Screenshot grounding data
====

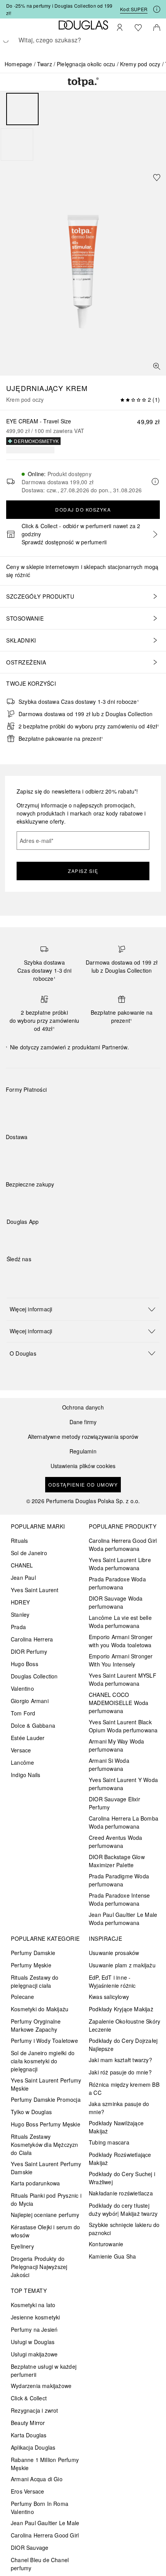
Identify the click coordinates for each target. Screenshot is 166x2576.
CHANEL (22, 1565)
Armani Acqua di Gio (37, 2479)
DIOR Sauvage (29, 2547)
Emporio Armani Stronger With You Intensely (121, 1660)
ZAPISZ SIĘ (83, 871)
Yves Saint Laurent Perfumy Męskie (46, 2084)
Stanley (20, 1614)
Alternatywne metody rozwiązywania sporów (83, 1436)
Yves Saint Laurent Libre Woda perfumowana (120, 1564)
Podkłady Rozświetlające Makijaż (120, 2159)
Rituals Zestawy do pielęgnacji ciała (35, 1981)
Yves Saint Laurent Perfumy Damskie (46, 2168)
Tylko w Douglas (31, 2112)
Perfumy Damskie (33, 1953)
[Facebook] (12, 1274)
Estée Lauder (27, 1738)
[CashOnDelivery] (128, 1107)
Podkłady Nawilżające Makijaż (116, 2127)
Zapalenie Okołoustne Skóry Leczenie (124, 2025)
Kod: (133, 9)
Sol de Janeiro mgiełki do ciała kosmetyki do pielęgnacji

====

- [ACTIVITY]: Please filter the entries above down to the lines holding "Yves" and copy them.

- [EXERCISE SOLUTION]:
Yves Saint Laurent Perfumy Męskie (46, 2084)
Yves Saint Laurent Libre Woda perfumowana (120, 1564)
Yves Saint Laurent Perfumy Damskie (46, 2168)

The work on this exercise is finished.